Traumatic Dental Injuries

While children are the ones who mostly suffer traumatic dental injuries, it can affect anybody regardless of their age. These injuries usually occur as a result of bad falls, automobile accidents, or sports mishaps. If you’ve suffered from a traumatic dental injury you are advised to see your endodontist in order to assess the situation and determine the type of treatment.     Any dental injury (severe or mild) needs to be immediately assessed by an endodontist or a dentist. Sometimes, surrounding teeth could suffer an additional, unnoticed injury that can only be detected during a dental checkup or dental exam.

Fractured Teeth or Chipped

Chipped teeth are responsible form most dental injuries. Most fractured or chipped teeth can be fixed by either placing a tooth-colored filling or reattaching the broken piece. If a significant part of the tooth crown is broken and has fallen off, the tooth may be repaired using an artificial crown.

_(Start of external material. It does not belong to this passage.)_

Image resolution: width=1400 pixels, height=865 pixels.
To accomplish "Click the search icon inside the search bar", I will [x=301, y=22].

Most of the time, injuries that occur in the back teeth include cracked teeth, fractured cusps, or a more severe split tooth. For cracks that extend deep into the root, a full coverage crown and root canal treatment may be required to restore the tooth. Extraction may be needed to treat split teeth.

Dislodged (Luxated) Teeth

A tooth may be pushed into its socket or sideways during an injury. Your endodontist can help you stabilize and reposition your tooth. For dislodged permanent teeth, root canal treatment is often required and should commence a couple of days after the injury.

Children between seven and twelve years of age may not require root canal treatment, as teeth are not fully developed. Your endodontist will keep an eye on the healing process and take necessary action if there is any unfavorable change.

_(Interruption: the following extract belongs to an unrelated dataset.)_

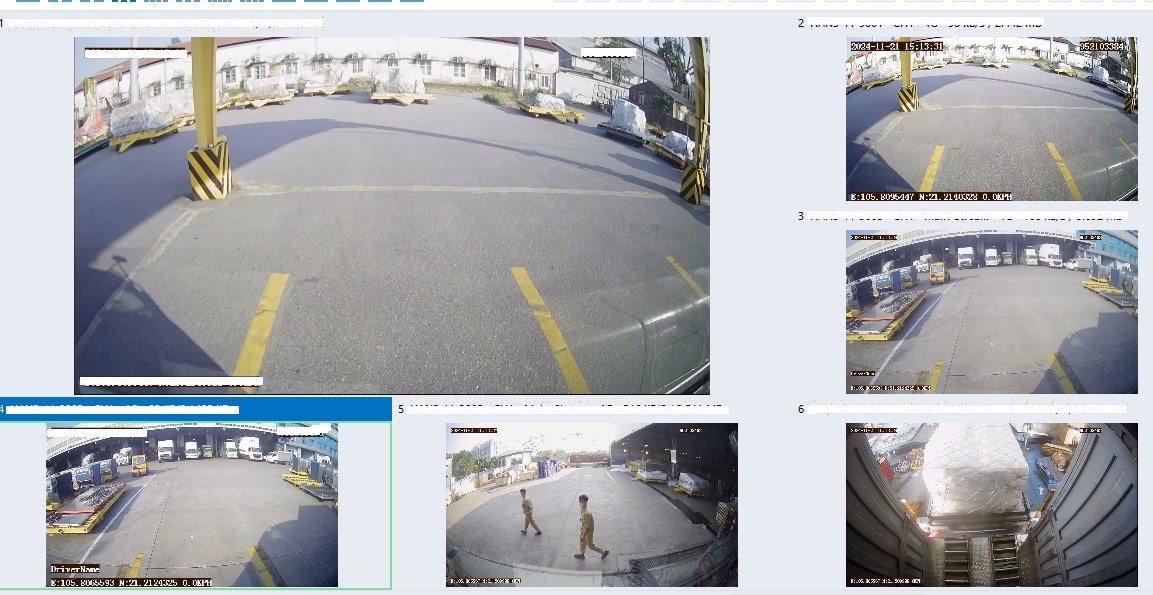Click the wrapped cargo pallet in channel 6
The height and width of the screenshot is (595, 1153).
(975, 470)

Knocked-Out (Avulsed) Teeth

If a tooth gets knocked out of your mouth completely, it should be handled with a sense of urgency. You should quickly handle the tooth carefully and make sure you do not touch the root surface. Quickly rinse it in water if it is dirty. Never brush the tooth and do not clean it with soap or any other cleaning agent. Try placing the tooth back into its socket quickly if possible. The more time the tooth spends outside its socket, the lower the chance of it being saved.

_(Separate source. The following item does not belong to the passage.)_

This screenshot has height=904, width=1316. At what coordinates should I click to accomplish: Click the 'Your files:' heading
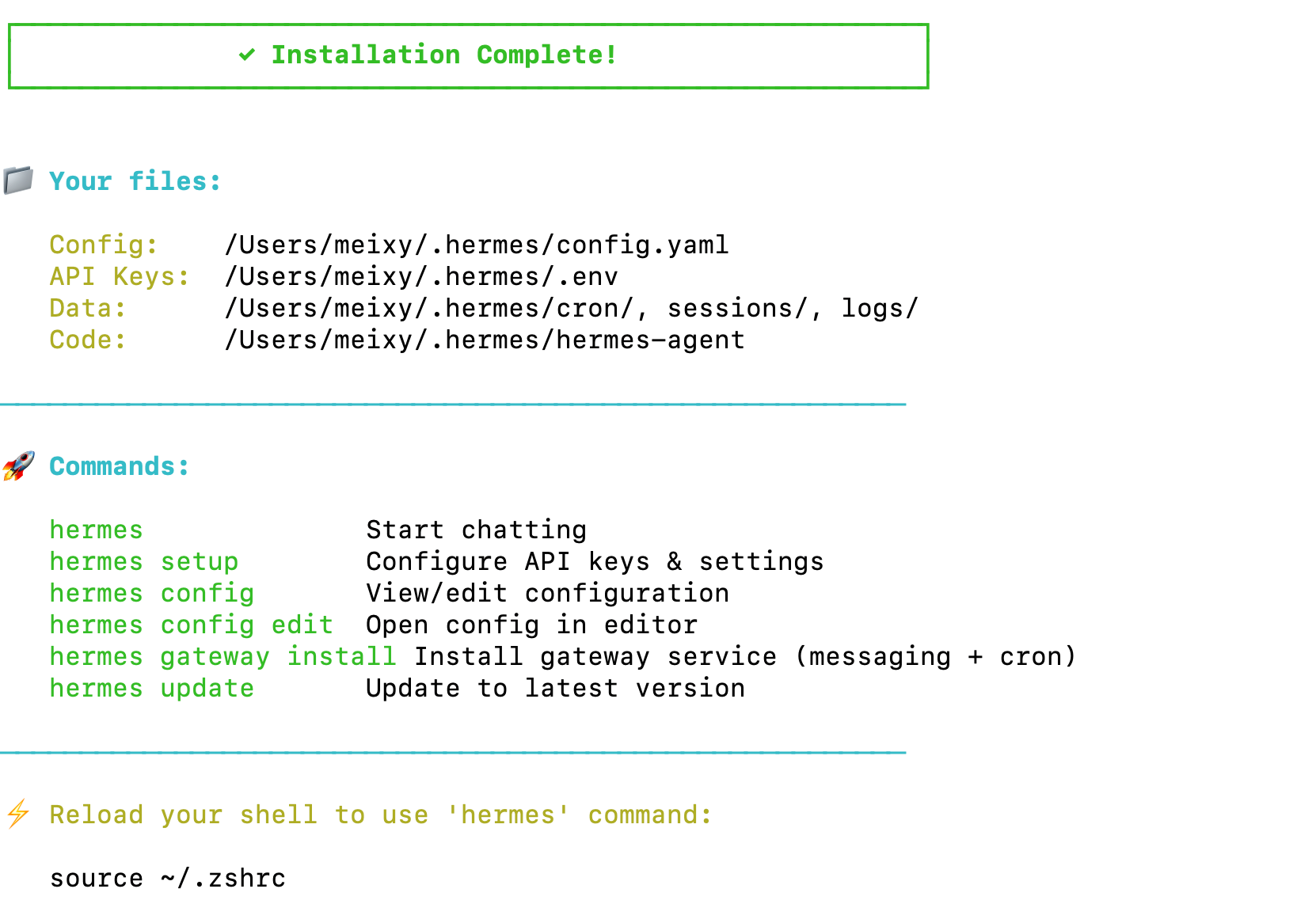(x=135, y=181)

After placing the tooth back in its place, it will be assessed to see if there are any other facial or dental injuries. On the other hand, if the tooth has not been returned to its socket, it will be cleaned and replaced by your endodontist, who will also place a stabilizing splint for a couple of weeks. Your endodontist may commence root canal treatment within the next two weeks depending on the stage of root development.